Ia terdiam. Mulutnya tak mampu membalas Hastral. Dua tahun telah Ia lewati. Setiap malam ia hanya bisa berpikir bahwa ia tidak akan lagi melihat hari baru. Ia bisa mati kapan saja. Ia mungkin tidak akan pernah bisa pulang kembali ke Tebes. Mungkin jika ibunya meninggal, ia tidak akan pernah mengetahuinya dua minggu kemudian.

"Perang merubahku, Hastral. Semuanya merubahku."

"Wannel, hati-hati berbicara di sini. Kau tidak ingin keceplosan, kan."

"Tidak perlu kau jelaskan, pun aku sudah mengerti. Tidak ada orang yang bisa mengerti apa yang telah kulakukan selama ini."

"Aku hanya mendengar, Wannel. Aku hanya mendengar. Dan apa yang kudengar tentangmu selama ini bukanlah hal yang bagus. Yang kau lakukan bukan hal yang membanggakan tetapi dibutuhkan dan kau salah satu dari sedikit orang Amal yang masih mau melakukan hal itu—"

"Kau pikir aku mau?" ia mulai menaikkan suaranya. "Kau pikir aku menginginkan semua ini?"

Menanggapi Wannel, Hastral tidak ingin menaikkan suaranya. Justru ia berusaha menenangkan Wannel dengan menurunkan suaranya, melembutkannya, dan memintanya untuk menenangkan diri, "Wannel, aku memang tidak tahu apa yang kau alami di sana. Kau bisa menghajarku di sini kalau apa yang aku katakan saat ini menghinamu atau menyinggungmu. Tetapi kau harus ingat, bahwa hari di mana kau memilih untuk menjadi seorang prajurit Amal, kau datang menemuiku, menangis kepadaku sambil memohon agar aku merawat ibumu. Hingga hari ini aku tetap melakukannya. Oleh karena itu, aku mohon, Wannel, tenanglah."
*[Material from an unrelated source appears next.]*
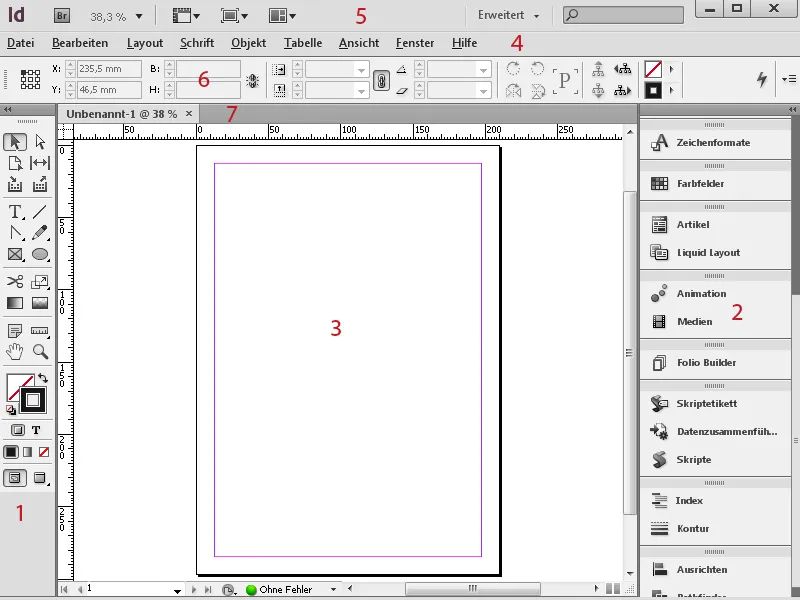800x600 pixels.
Task: Enable formatting affects text below the swatches
Action: coord(35,430)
Mendengar Hastral masih menjaga janjinya, Wannel menarik napasnya dalam-dalam dan menghembuskannya selama beberapa kali. Ia mengusap mukanya dengan tangannya. Sekilas Hastral dapat melihat tetesan air keluar dari tangan itu.
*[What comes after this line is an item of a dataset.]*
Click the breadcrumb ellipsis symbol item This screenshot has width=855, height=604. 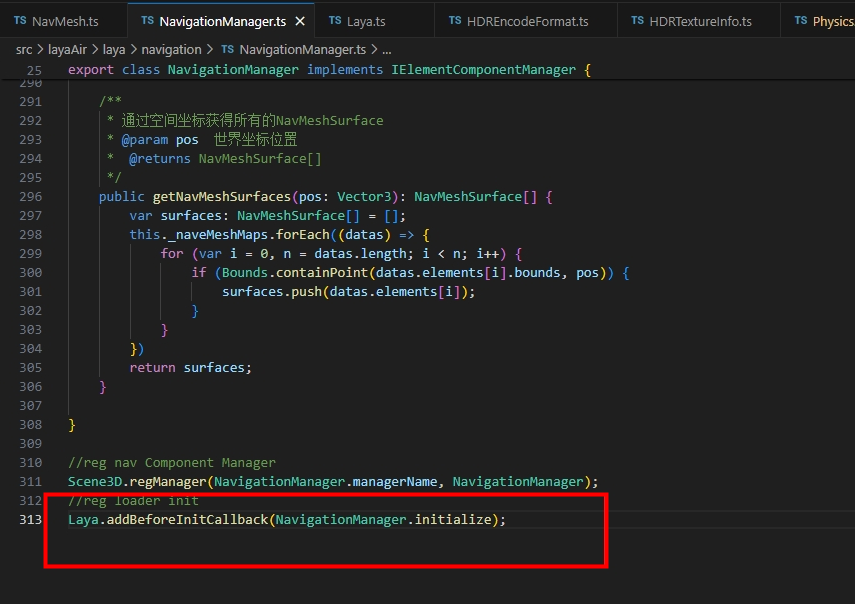point(387,49)

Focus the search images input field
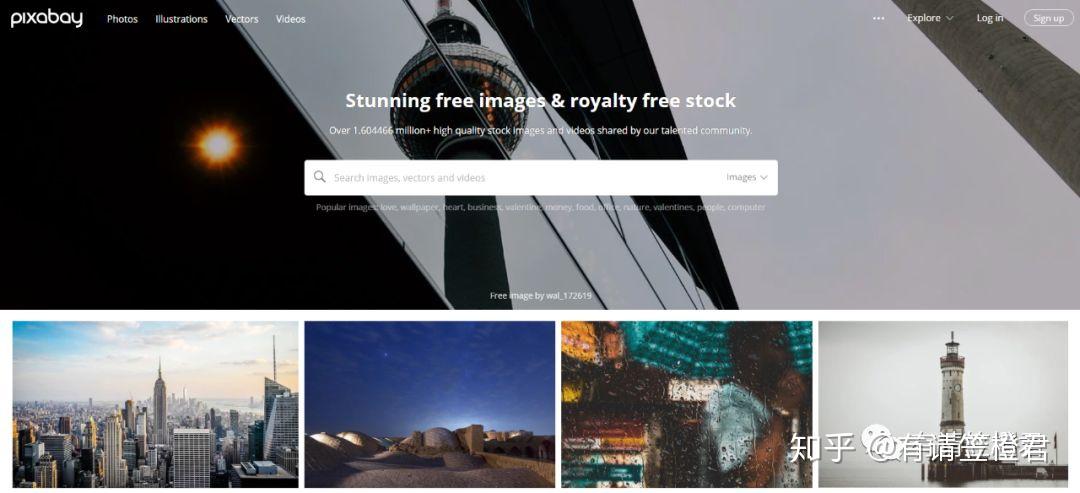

"Wannel, aku sangat senang kalau kau sudah kembali ke Tebes. Aku hanya ingin mengatakan itu. Tetapi kita berdua tahu jika Hamar sudah melaksanakan Tominum-nya, kita tidak bisa melakukan apapun—"

"Ultaira ada di Tebes sekarang," potong Wannel. Mendengar hal itu, Hastral sangat terkejut mendengarnya.

"Ultaira? Di Tebes?" Wannel mengangguk saja tanpa berkata apapun. "Kenapa? Kenapa dia ada di sini?"

"Hastral, aku tidak bisa menjelaskan secara rinci apa yang akan dilakukan oleh Hamar, tetapi aku bisa mengatakanmu bahwa peran Ultaira sangatlah penting untuk menyukseskan rencana Hamar. Apa yang aku bisa kukatakan padamu adalah bahwa Jika reformasi ini dimulai, maka kita akan kembali ke era 135 tahun yang lalu. Sejarah dengan tinta darah akan dimulai lagi."

"Dan 'Darah perawan akan dituangkan ke dalam cawan para pejuang yang akan berpesta dibawah bara api matahari', begitu kan?"

"Ultaira akan menjadi tanda dimulainya era reformasi yang baru. Hamar akan mandi dengan darah anaknya sendiri."